Managing RSD Episodes
**Reframe Your RSD Thoughts:**
❌ 'They think I'm incompetent'
✅ 'My RSD is telling me a story. I don't have evidence for this thought.'
❌ 'I ruined everything'
✅ 'My brain is catastrophizing. This will feel less intense in an hour.'
❌ 'Everyone hates me'
✅ 'My ADHD brain is interpreting neutral feedback as rejection. That's a symptom, not reality.'
**Reality-Check Questions:**
• What actual evidence do I have for this thought?
• Would I judge a friend this harshly in the same situation?
• Am I mind-reading what others think? • Will this matter in a week? A month?
• Is my RSD being triggered right now?
**Prepare for Known Triggers:**
• Performance reviews at work → Schedule therapy/support right after
• Family gatherings → Plan exit strategy and recovery time
• Social media → Limit exposure during high-hormone fluctuation times
• Texting/email → Use 'delay send' features to avoid impulsive emotional responses
💡 What This Means for You:
RSD makes your brain jump to the worst-case scenario. Learning to recognize this pattern helps you create space between the feeling and your response.
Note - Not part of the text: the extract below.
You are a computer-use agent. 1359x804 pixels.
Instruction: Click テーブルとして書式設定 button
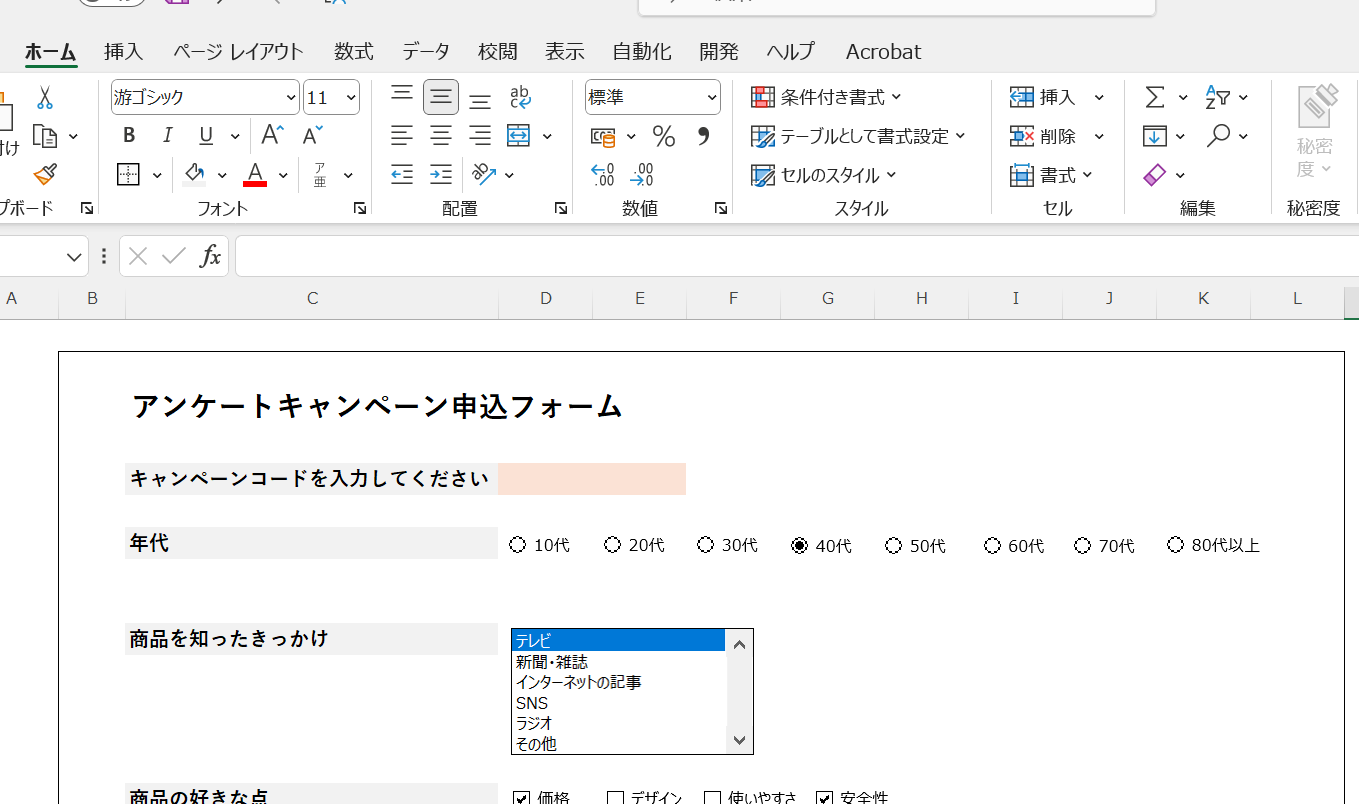click(x=857, y=135)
Building Emotional Resilience
**Daily Practices:**
• Morning mood tracking (1-10 scale + note hormone symptoms)
• 10 minutes of movement (regulates mood neurochemicals)
• One act of self-compassion daily ('I'm doing my best') • Connection with one supportive person
• Limit exposure to emotionally draining content/people
**Hormone-Aware Emotional Planning:**
• Track emotional patterns with your menstrual cycle (if still having periods)
• Schedule difficult conversations during high-estrogen times if possible
• Build in extra self-care during predictably difficult times
• Lower expectations during PMS or high-stress weeks
• Have 'emotional emergency kit' ready (comfort items, soothing activities)
**Professional Support:**
• Therapy (especially DBT - Dialectical Behavior Therapy - designed for emotional regulation)
• ADHD medication adjustment (can help with emotional dysregulation)
• Discuss HRT with doctor (estrogen can significantly improve emotional regulation)
• Support groups (connecting with others who understand)
**Self-Compassion Script for Hard Days:**
'This is really hard. I'm managing ADHD and major hormonal changes. My emotional sensitivity is a symptom, not a flaw. I'm allowed to feel intensely. I'm allowed to struggle. I'm doing the best I can with a brain that works differently. I deserve compassion, especially from myself.'
💡 What This Means for You:
Emotional regulation won't be perfect, and that's okay. The goal isn't to stop feeling - it's to develop tools that help you move through intense emotions with more self-compassion and less shame.